— begin —

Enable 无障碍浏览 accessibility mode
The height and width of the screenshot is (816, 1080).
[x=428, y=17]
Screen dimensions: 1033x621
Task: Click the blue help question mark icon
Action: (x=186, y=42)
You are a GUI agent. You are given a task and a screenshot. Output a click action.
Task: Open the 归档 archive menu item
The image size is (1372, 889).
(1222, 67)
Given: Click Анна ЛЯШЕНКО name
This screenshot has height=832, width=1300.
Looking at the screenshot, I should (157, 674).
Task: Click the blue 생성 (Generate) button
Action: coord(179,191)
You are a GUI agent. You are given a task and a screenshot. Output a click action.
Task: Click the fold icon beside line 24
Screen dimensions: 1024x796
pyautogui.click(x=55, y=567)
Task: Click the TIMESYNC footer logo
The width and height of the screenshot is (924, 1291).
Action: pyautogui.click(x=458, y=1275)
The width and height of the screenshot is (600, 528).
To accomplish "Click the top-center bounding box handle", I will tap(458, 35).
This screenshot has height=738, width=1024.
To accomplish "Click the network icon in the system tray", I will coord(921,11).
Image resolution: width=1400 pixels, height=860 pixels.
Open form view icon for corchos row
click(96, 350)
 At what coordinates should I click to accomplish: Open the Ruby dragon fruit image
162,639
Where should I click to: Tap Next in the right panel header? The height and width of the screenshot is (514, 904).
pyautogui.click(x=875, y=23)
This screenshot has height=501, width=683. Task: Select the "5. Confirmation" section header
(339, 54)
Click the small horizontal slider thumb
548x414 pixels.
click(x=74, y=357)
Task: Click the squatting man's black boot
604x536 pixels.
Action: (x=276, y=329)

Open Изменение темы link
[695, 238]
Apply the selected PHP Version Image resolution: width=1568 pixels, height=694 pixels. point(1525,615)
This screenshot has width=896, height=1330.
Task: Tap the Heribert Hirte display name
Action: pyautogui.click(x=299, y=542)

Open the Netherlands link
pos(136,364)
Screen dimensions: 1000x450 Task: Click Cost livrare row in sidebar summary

— end —

◆ What is asked ◆
Show each line in the items above that contains the word "will". Case counts.

◆ Output ◆
To accomplish "Click the top-center bounding box handle", I will tap(458, 35).
To accomplish "Click the network icon in the system tray", I will coord(921,11).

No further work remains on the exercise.